Copy the records verbatim, beginning at the line that contains "Viewport: 1366px width, 768px" and stopping after the line that contains "coord(731,319)".

Given entries
=-=-=-=-=

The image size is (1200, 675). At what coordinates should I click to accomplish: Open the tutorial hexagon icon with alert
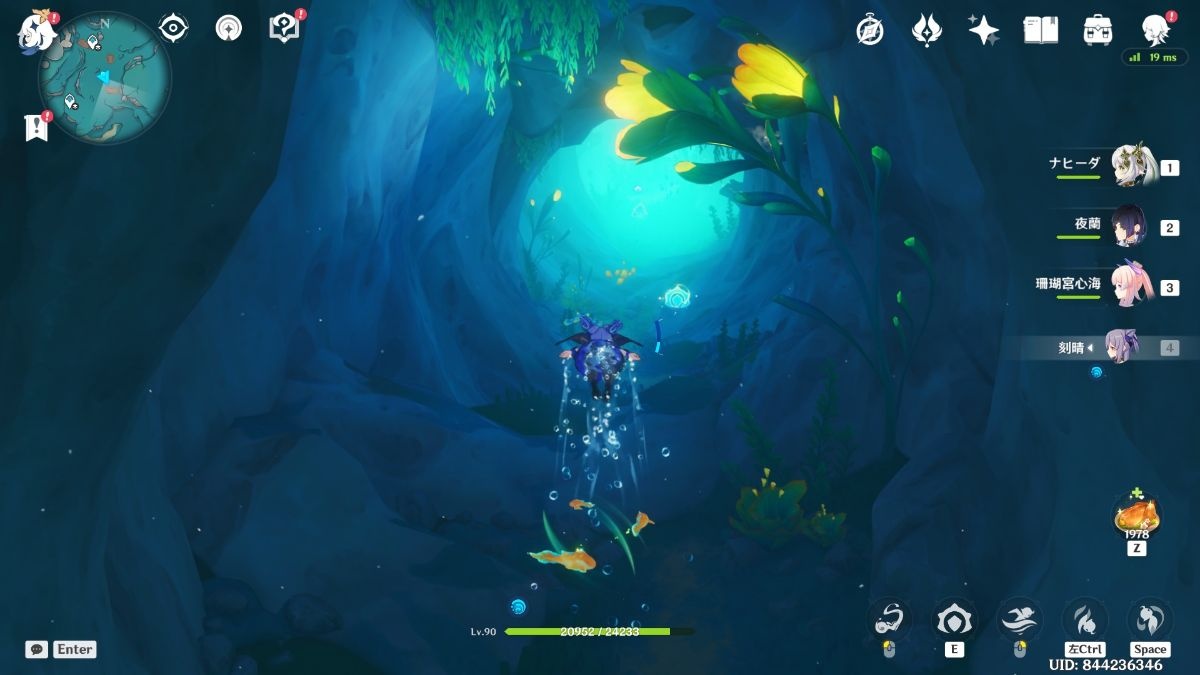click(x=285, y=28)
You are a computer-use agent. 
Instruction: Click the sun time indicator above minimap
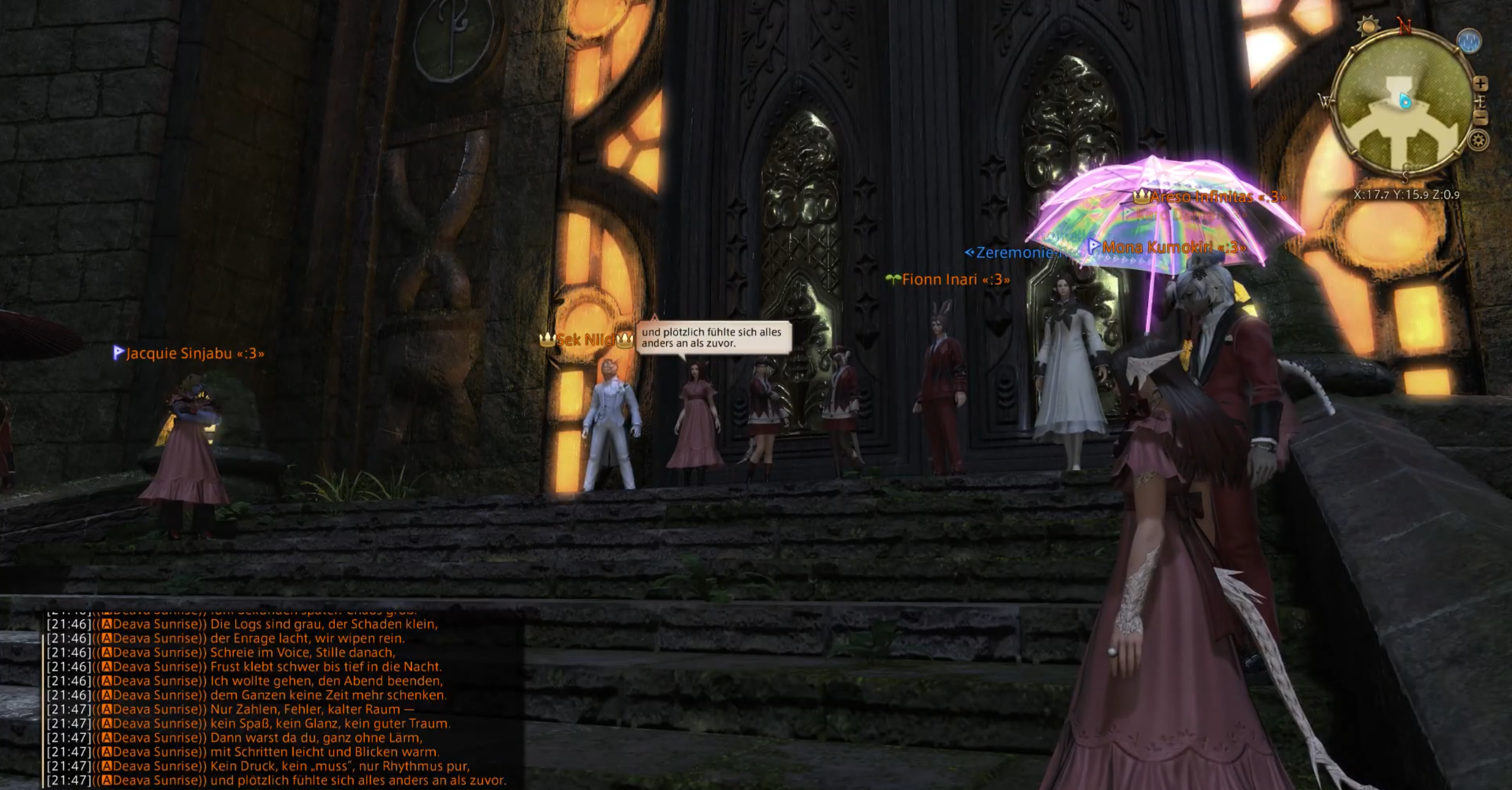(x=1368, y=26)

=-=-=-=-=

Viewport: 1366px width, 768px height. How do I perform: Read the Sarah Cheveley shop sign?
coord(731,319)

=-=-=-=-=

Output for this task
Viewport: 1366px width, 768px height. How do I perform: Read the Sarah Cheveley shop sign?
coord(731,319)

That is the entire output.